● **TEXT BLOCK**:
A mixed-design ANOVA of arousal ratings with Attractiveness (three levels: attractive, average, and unattractive) as a within-subject factor and Group (two levels: control and experimental) as a between-subject factor revealed a significant main effect of Attractiveness, F(2,116) = 899.69, p < 0.001, ηp2 = 0.94. Post hoc tests (Bonferroni corrected) showed that attractive faces were systematically rated as more arousing than average (p < 0.001), and unattractive faces were also systematically rated as more arousing than average (p < 0.001). The main effect of Group was also significant, showing that the experimental group systematically rated less arousal than the control group, F(1,58) = 935.19, p < 0.001, ηp2 = 0.94. Importantly, the ANOVA found a significant interaction of Attractiveness by Group, F(2,116) = 175.98, p < 0.001, ηp2 = 0.75. Further comparisons found that in the control group, the arousal effect of attractive faces is significantly greater than that of unattractive faces, p < 0.001; in contrast, in the experimental group, the arousal effect between attractive faces and unattractive faces was non-significant, p > 0.05.

These results indicated that the manipulation of automatic expression suppression attenuated the arousal rating for both attractive and unattractive faces, and the attenuation was salient for attractive faces.

The Effect of Suppression on Temporal Dilation

A mixed-design ANOVA of reproduced duration with Attractiveness (three levels: attractive, average, and unattractive) as a within-subject factor and Group (two levels: control and experimental) as a between-subject factor revealed a significant main effect of Attractiveness, F(2,116) = 2,586.44, p < 0.001, ηp2 = 0.98. Post hoc tests (Bonferroni corrected) showed that attractive faces were systematically reproduced as longer than average faces (p < 0.001), and unattractive faces were also reproduced as longer than average faces (p < 0.001). The main effect of Group was also significant, showing that the experimental group systematically reproduced a shorter duration than the control group, F(1,58) = 1,835.47, p < 0.001, ηp2 = 0.97. Importantly, the ANOVA found a significant interaction of Attractiveness by Group, F(2,116) = 291.93, p < 0.001, ηp2 = 0.83. Further comparison found that the temporal dilation in the experimental group was generally smaller than that in the control groups, ps < 0.05 (see Figure 5).

FIGURE 5
www.frontiersin.org

Figure 5. Mean reproduced durations for each condition in Experiment 2. The error bar represents the SE. (significance level ***p < 0.001).

These results indicated that the manipulation of automatic expression suppression attenuates the temporal dilation of both attractive and unattractive faces, and the attenuation is greater for attractive faces, suggesting that arousal plays an important role in the temporal dilation effect of attractive faces.

● **DATA IN THIS EXERCISE**:

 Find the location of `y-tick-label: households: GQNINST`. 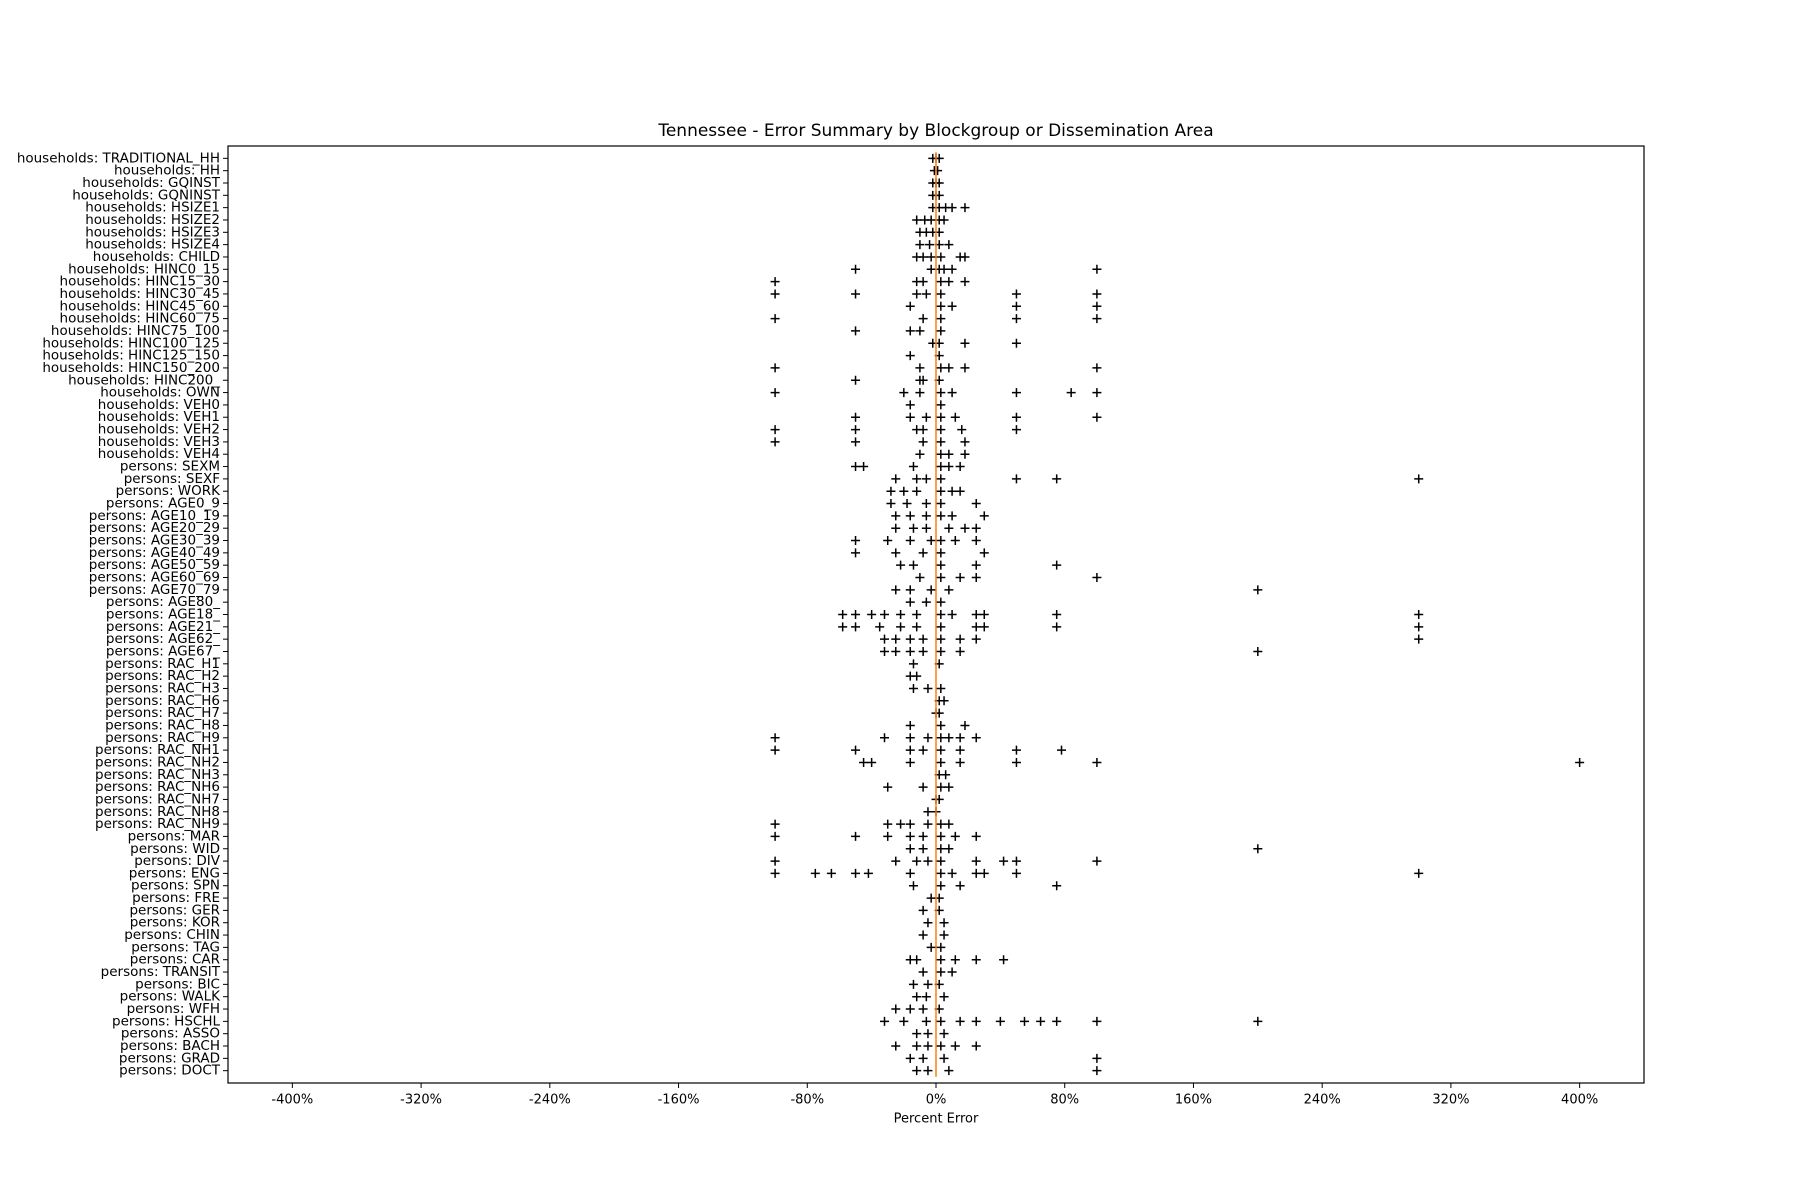

y-tick-label: households: GQNINST is located at coordinates (146, 195).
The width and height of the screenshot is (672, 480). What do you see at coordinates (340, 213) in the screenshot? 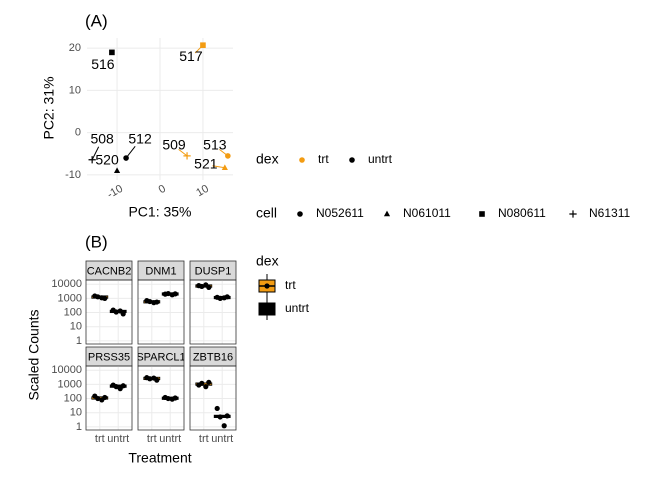
I see `legend-label: N052611` at bounding box center [340, 213].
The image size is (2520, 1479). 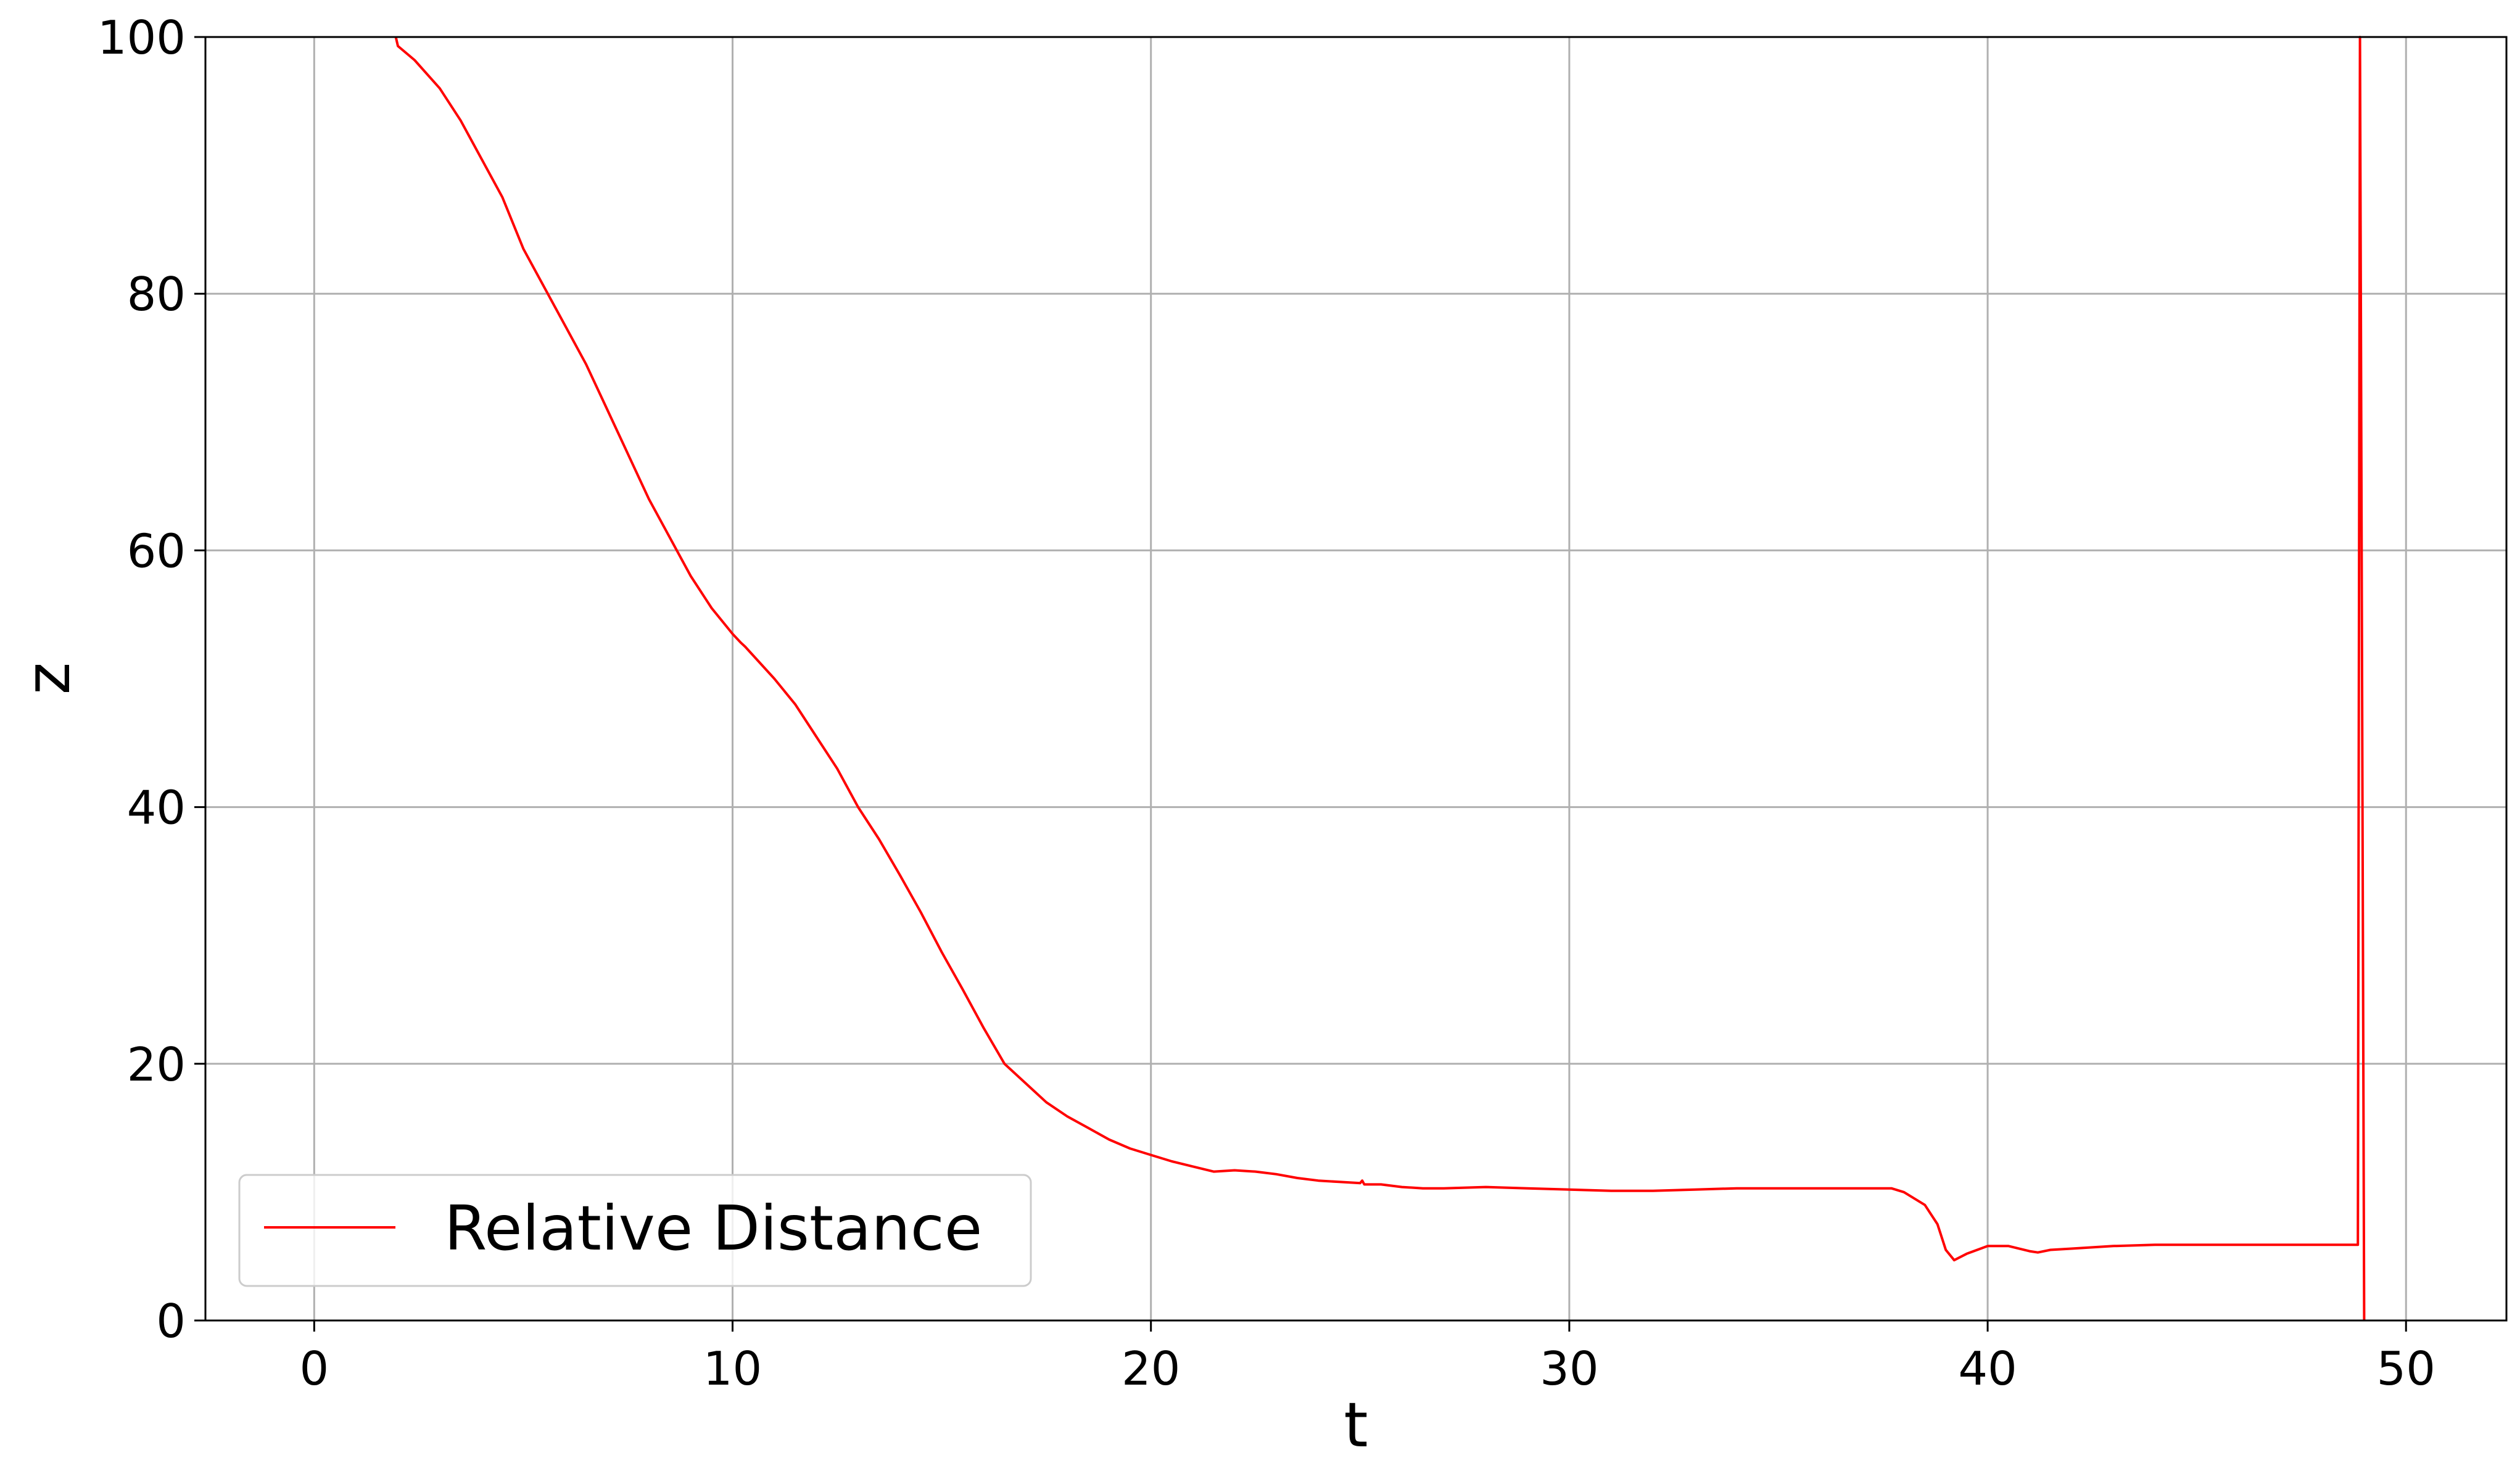 I want to click on legend: Relative Distance, so click(x=635, y=1230).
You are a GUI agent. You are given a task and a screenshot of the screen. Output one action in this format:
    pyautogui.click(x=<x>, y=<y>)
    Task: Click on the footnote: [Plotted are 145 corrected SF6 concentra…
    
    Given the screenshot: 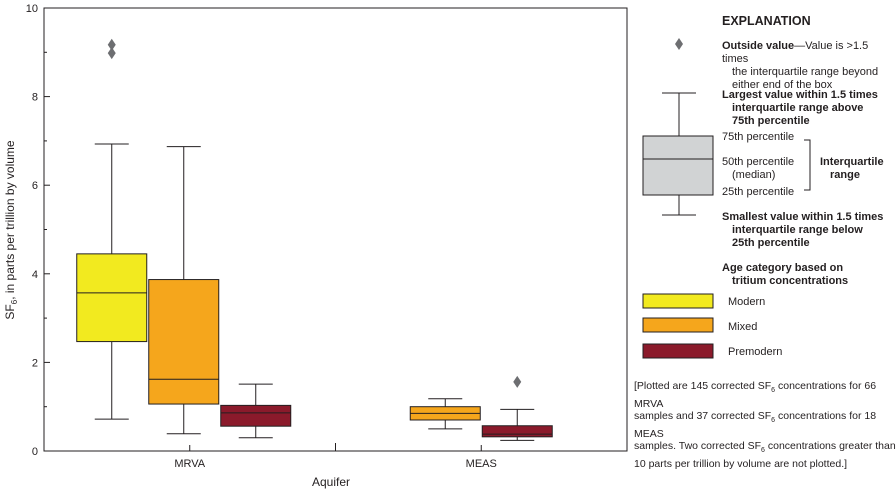 What is the action you would take?
    pyautogui.click(x=765, y=425)
    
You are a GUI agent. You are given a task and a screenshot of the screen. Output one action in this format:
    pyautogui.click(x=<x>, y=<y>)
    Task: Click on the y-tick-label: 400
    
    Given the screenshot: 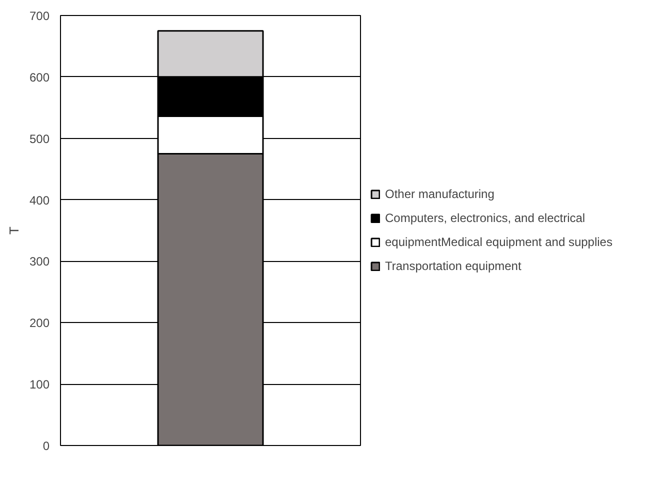 What is the action you would take?
    pyautogui.click(x=40, y=200)
    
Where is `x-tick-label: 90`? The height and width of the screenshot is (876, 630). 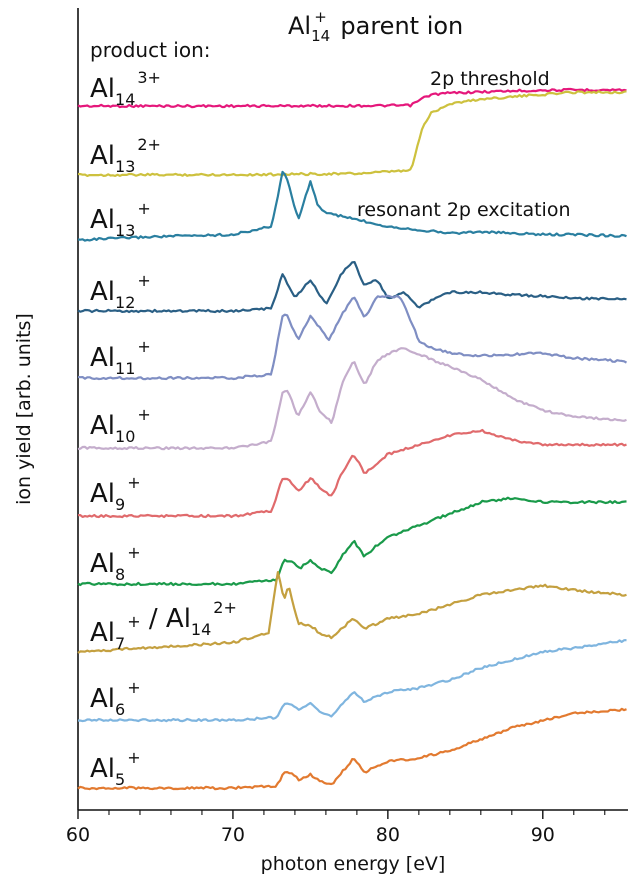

● **USING THE INFORMATION**:
A) Reproduce the records from their first line through the line containing "center [340, 213].", inclusive, leaving out the pictures.
B) Continue the text on facial attractiveness and temporal dilation from the point where it ends.
The records are unrelated to the text.

● **EXERCISE ANSWERS**:
A)
 Find the location of `y-tick-label: households: GQNINST`. 

y-tick-label: households: GQNINST is located at coordinates (146, 195).
The width and height of the screenshot is (672, 480). What do you see at coordinates (340, 213) in the screenshot? 
I see `legend-label: N052611` at bounding box center [340, 213].

B)
The Mediating Effect of Arousal on Temporal Dilation

In line with Experiment 1, we divided the polarity of attractiveness into attractive and unattractive conditions, then performed mediation analyses to explore the role of arousal in the temporal dilation of facial attractiveness. The Group was X (control group = 0, experimental group = 1), the Temporal Difference was Y (mean attractive/unattractive – mean average, for each participant), and Arousal Difference (mean attractive/unattractive – mean average, for each participant) was M.

In the attractive session, the results showed that the 95% CI of an indirect effect of X on Y excluded 0, 95% CI: −97.70, −7.6, Effect = −54.64, BootSE = 23.13, the total effect of X on Y was significant, Effect = −213.98, SE = 9.13, t = −23.43, p < 0.001, 95% CI: −232.26, −195.71, and a direct effect of X on Y was significant, Effect =−159.35, SE = 21.40, t = −7.44, p < 0.001, 95% CI: −202.20, −116.49, indicating that arousal acted as a mediator between automatic expression suppression and temporal dilation in the attractive session; however, in the unattractive session, the results showed that the 95% CI of an indirect effect of X on Y included 0, 95% CI: −41.46, 1.30, suggesting that the mediating effect of arousal did not reach significance in the unattractive session (see Figure 6).

FIGURE 6
www.frontiersin.org

Figure 6. Mediation models in Experiment 2. Mediation model for the attractive session (left panel) and mediation model for the unattractive session (right panel). The values represent the standardized regression coefficients (β) for the direct and indirect effects of Attractiveness on Reproduced Durations (significance level ***p < 0.001; **p < 0.01; n.s.p > 0.05). Solid lines are used for significant effects, and dashed lines are used for insignificant effects.

These results highlighted that the decrease of arousal acted as a mediator between automatic expression suppression and temporal dilation in the attractive session, indicating that arousal is the mechanism of the temporal dilation effect of attractive faces.

Discussion

In Experiment 2, we used the manipulation of automatic expression suppression, i.e., the sentence-unscrambling task including “emotion suppression” terms, to test the hypothesis that the temporal dilation effect of facial attractiveness would be attenuated by the manipulation of automatic expression suppression (Hypothesis 2). The results showed that arousal mediated the effect of the automatic suppression manipulation on the temporal dilation of attractive faces (but of unattractive faces), adding direct empirical evidence to the arousal mechanism underlying the temporal dilation effect of facial attractiveness.

General Discussion

Recent studies have shown that attractive faces generally result in temporal dilation (Arantes et al., 2013; Ogden, 2013; Tomas and Španić, 2016; Tian et al., 2019), and most researchers proposed that increased arousal evoked by attractive faces should account for the temporal dilation effect of facial attractiveness (Arantes et al., 2013; Tomas and Španić, 2016; Tian et al., 2019). The goal of the current study was therefore to verify such an account with two empirical experiments. Experiment 1 aimed at introducing a rating of arousal to test the mediating effect of arousal between facial attractiveness and temporal dilation. Experiment 2 focused on regulating arousal via automatic expression suppression to explore the association between arousal and temporal dilation.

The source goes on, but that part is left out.